__Short task A__. From the poker strategy excerpt, list the holdings that players who over-commit early are described as believing cannot lose.
__Short task B__. According to the poker strategy excerpt, what do players who act within a millisecond usually use to do so?

With all of that, though, comes a problem. Many of us opt to pay attention to everything else in the room when we aren’t in a hand rather than maintaining our focus on the game. Our poker session might be more enjoyable, but the quality of our play might suffer. Knowing this, I make a conscious effort to observe my opponents at all times. Here are some of the things I observe.

Speed of Action

This is something that can be observed while actively participating in a hand, but is easier to focus on it after you fold. Since I can’t actually see my opponents thinking about their actions, I like to determine if there is any consistency to how long it takes for them to act, especially pre-flop. Players on the extreme ends of the spectrum – those who act instantly and those who tend to use every bit of the clock – are usually good targets for blind stealing.

Someone who acts within a millisecond, usually via the auto-fold button, very often has something else going on at the same time. Thus, he’s not making complicated pre-flop decisions. You’ll often be able to raise him off his blinds, but if he calls or raises, you will know he usually has a legit hand since he didn’t check the “Fold to Any Bet” button. Similarly, someone who takes forever to act pre-flop on virtually every hand is probably multi-tabling. He is distracted by his other tables and will not bother analyzing your move enough to sniff out a blind steal. This player may also simply have a bad internet connection, which is another reason not to give him a chance to check while his connection recovers.

Not Afraid of Commitment

Looking at pre-flop action timing is simple enough and doesn’t really take that much concentration. But when it comes to how certain people play specific hands, we need to be more observant, and for longer. The first people I try to pick out are those who over-commit to strong hands early on. I look for those players who have something like A-K or A-Q flop top pair and decide that’s the nuts. Or someone who thinks there’s no way he can lose when he has an overpair to the board. As you may figure, people who over-commit to solid hands early are great candidates for a slowplay if you hit the flop hard. You can just let them hang themselves.

Of course, you will want to try to keep track of your opponents to see who slowplays sets, chases draws, and so on, but for me, the ones who start spewing with top pair or an overpair are the easiest to spot. They also tend to be more consistent in their style of play, making reads on them more reliable.

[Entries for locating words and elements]

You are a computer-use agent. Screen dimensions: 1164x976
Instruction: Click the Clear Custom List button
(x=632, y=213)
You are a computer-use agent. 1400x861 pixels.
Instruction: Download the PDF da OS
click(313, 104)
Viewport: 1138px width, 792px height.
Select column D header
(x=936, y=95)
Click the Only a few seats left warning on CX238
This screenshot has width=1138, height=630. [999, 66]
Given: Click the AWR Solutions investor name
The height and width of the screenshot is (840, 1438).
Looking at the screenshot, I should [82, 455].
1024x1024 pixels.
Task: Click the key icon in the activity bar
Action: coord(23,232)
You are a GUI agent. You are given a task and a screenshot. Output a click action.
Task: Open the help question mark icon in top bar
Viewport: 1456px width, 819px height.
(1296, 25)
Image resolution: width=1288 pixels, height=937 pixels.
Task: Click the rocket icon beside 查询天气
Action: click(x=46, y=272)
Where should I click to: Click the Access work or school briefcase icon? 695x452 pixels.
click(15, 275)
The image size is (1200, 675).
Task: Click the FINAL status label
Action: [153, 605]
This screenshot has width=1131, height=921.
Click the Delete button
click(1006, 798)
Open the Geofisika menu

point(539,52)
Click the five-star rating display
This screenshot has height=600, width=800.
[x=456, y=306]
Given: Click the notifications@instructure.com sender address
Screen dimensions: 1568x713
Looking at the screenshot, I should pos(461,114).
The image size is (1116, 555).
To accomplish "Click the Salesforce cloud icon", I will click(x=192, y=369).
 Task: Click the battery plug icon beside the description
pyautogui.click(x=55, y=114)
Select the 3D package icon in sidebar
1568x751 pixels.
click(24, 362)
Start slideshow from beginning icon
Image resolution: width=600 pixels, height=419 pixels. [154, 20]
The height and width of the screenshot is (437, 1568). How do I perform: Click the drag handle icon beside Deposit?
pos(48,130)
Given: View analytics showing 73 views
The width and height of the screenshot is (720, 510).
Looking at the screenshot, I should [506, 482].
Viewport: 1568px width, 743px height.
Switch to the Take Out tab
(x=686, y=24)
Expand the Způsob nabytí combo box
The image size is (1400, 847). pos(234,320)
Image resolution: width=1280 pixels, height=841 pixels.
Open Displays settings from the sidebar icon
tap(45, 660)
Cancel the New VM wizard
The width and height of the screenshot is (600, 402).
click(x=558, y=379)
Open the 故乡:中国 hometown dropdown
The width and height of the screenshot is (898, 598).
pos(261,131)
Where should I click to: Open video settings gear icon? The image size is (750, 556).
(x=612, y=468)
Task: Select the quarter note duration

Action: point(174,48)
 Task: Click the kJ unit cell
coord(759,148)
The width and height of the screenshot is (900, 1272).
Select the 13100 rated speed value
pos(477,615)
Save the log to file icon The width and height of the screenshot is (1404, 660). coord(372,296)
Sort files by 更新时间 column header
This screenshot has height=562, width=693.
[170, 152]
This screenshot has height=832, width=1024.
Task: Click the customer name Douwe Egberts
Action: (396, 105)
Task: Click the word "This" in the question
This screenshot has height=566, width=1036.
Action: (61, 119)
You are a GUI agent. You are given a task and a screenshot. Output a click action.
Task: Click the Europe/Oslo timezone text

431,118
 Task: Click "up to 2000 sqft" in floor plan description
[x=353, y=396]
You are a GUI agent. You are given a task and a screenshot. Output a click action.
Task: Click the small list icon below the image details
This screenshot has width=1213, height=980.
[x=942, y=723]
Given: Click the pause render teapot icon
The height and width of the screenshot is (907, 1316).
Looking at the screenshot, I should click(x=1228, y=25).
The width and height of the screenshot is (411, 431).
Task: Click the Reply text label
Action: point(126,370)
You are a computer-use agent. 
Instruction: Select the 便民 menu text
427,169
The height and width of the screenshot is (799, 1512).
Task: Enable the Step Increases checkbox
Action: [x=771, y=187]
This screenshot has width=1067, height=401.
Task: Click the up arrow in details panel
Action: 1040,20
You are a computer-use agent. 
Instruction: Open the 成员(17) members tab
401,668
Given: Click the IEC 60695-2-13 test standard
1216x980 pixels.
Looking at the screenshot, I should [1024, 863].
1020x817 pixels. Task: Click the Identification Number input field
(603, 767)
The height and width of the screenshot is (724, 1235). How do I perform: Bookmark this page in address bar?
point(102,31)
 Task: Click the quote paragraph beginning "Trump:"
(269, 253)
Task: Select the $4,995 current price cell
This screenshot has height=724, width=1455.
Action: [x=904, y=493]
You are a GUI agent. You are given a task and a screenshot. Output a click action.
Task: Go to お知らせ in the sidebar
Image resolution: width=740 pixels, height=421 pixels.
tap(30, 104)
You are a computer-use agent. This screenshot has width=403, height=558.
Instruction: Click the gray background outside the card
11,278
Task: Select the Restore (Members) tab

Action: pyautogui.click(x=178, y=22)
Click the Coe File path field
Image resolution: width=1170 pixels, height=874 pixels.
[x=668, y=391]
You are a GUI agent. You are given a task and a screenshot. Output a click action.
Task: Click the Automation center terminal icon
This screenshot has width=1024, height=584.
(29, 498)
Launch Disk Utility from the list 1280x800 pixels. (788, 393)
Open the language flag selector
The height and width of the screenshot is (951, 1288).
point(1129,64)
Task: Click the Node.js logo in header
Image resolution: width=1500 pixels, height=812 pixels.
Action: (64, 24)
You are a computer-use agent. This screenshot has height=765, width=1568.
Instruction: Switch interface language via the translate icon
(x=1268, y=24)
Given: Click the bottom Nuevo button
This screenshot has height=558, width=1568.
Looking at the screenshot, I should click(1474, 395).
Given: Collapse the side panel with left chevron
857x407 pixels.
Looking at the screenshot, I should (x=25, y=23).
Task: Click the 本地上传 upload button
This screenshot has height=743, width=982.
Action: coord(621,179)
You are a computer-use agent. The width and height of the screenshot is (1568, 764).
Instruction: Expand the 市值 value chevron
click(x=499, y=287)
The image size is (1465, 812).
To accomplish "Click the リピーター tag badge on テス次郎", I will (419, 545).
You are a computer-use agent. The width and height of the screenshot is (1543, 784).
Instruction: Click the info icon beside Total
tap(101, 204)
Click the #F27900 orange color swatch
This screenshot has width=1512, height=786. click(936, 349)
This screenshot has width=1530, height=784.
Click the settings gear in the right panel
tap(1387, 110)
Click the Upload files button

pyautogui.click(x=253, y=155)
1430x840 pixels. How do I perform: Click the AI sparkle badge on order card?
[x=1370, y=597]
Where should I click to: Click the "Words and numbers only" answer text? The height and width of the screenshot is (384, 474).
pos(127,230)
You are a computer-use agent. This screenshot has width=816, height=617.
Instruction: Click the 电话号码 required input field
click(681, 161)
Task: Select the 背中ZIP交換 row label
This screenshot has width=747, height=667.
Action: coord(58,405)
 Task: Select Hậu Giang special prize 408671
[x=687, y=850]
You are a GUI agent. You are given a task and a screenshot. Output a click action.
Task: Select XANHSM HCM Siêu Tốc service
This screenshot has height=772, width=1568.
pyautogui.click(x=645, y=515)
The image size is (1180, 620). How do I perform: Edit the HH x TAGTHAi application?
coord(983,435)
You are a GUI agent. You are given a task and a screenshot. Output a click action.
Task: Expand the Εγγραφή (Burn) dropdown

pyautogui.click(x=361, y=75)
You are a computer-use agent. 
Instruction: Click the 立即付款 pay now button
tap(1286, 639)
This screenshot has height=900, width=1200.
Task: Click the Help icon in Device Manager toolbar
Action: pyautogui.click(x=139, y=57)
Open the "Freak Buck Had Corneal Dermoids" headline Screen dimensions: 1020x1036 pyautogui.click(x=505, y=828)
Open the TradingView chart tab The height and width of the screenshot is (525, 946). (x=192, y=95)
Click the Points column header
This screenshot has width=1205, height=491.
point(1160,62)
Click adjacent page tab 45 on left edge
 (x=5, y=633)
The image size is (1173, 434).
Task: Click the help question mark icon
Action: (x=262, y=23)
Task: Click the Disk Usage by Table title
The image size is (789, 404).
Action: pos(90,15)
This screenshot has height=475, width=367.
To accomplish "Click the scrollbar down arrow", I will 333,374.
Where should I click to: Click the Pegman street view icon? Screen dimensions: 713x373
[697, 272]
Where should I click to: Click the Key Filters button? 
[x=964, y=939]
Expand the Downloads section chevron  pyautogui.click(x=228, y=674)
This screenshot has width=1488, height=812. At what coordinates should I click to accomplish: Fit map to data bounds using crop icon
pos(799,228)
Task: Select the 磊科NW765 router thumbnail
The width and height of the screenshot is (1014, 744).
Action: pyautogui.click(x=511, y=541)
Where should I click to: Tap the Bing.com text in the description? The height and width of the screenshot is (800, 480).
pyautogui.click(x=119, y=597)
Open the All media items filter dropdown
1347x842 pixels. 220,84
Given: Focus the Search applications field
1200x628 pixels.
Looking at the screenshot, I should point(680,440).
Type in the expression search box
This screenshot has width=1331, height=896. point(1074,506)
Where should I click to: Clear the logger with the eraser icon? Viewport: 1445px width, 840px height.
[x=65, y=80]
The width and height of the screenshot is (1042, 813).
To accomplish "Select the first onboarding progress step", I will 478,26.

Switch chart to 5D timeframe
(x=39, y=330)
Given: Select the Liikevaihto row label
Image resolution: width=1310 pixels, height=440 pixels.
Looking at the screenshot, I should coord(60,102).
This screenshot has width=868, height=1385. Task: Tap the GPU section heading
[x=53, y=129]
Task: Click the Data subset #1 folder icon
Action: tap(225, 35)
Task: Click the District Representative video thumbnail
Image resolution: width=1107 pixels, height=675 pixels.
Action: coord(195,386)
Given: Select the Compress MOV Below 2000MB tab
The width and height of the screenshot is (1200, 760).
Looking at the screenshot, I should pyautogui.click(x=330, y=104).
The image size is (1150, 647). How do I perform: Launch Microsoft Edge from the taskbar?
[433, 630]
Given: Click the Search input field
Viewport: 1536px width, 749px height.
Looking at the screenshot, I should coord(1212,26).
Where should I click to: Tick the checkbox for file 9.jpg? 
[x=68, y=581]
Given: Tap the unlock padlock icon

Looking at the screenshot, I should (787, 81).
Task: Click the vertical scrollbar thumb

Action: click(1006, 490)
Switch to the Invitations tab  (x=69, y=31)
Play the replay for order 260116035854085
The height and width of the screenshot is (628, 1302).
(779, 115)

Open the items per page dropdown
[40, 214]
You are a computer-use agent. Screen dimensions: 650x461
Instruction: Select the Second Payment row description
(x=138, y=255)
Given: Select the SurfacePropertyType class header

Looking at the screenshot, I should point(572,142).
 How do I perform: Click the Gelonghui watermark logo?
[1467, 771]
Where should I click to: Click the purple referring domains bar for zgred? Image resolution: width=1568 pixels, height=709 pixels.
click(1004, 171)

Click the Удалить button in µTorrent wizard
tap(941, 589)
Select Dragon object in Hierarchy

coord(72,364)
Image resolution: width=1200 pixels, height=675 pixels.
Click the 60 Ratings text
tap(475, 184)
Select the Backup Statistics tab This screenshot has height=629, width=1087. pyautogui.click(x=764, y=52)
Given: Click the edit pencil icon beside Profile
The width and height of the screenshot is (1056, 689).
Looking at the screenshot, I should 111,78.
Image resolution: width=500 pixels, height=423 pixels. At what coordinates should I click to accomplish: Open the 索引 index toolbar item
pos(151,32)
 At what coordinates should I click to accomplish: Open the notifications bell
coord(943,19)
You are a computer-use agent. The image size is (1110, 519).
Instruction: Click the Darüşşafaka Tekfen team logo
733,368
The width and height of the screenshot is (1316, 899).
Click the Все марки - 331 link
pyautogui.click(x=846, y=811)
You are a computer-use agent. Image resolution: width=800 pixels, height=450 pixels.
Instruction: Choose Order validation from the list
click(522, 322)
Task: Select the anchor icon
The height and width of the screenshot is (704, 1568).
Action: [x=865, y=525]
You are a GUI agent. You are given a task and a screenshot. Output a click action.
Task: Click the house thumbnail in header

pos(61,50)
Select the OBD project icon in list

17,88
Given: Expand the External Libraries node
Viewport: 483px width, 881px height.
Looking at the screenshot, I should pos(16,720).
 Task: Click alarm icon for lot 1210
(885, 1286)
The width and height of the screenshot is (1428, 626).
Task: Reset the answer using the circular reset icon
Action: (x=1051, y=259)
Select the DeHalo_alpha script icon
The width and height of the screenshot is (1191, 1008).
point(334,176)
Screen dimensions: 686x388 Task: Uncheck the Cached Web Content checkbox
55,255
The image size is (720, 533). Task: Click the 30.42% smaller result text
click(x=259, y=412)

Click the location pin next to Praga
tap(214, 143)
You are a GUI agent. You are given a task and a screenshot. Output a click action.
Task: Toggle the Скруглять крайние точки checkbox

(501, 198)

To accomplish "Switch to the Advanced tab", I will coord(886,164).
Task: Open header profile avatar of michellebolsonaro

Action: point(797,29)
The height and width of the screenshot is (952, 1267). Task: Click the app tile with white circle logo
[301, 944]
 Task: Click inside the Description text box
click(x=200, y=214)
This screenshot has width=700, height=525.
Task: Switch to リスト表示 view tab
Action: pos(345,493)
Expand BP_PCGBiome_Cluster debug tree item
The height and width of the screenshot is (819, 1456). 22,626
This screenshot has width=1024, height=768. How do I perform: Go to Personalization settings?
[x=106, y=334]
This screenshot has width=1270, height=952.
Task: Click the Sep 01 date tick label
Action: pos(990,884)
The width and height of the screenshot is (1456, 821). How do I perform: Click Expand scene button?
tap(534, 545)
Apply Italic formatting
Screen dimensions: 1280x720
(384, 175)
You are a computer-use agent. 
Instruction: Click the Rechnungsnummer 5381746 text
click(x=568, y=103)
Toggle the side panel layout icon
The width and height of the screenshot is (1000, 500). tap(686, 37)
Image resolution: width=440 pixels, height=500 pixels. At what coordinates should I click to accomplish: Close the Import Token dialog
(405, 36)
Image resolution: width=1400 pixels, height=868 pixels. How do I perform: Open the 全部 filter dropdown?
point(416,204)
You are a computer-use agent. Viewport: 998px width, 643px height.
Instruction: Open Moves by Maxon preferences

__Complete output A__.
- A-K that flops top pair
- A-Q that flops top pair
- An overpair to the board

__Complete output B__. They usually use the auto-fold button.